Use img2dataset to batch download billions of images from URL lists to build visual/multimodal training corpus.
Batch pull original and multi-size images from Flickr, Shutterstock, community sites via gallery-dl / aria2.
Collect e-commerce product images, user uploaded images, etc. for multimodal large model and recommendation system training.
Multi-region IP (US/EU/JP/BR…) coverage, building multi-language, multi-region, multi-scene image datasets.
Dedicated 1Gbps to 200Gbps+ (Customizable)
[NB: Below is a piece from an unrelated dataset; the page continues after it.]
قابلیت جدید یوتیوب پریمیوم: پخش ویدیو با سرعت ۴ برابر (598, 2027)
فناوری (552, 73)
Fixed pricing by bandwidth, not by traffic, predictable cost
123Proxy provides high bandwidth proxy pool service specifically for AI training data
collection: fixed bandwidth billing (1Gbps–100Gbps+), unlimited total traffic, unlimited
concurrent requests.
Target site bot automatic monitoring, ensuring target website is not blocked
Ultra-high cost performance for large scale data scraping.
# Example: Use 123Proxy High Bandwidth Proxy IP to run img2dataset
export http_proxy="http://USERNAME_sessionId_time:PASSWORD@gateway.123proxy.cn:31000"
export https_proxy="$http_proxy"
img2dataset \
--url_list urls.txt \
--output_format webdataset \
--input_format txt
Assign different sessionIds (automatic IP rotation) for each machine/task. By appending _sessionId after the username, you can bind different Sessions to different tasks, thereby using different exit IPs.
Solution:
- Enable 123Proxy high bandwidth dedicated proxy, use large-scale IP pool to automatically
disperse request pressure.
- Split tasks by different `sessionId` to distribute concurrency to multiple proxy links.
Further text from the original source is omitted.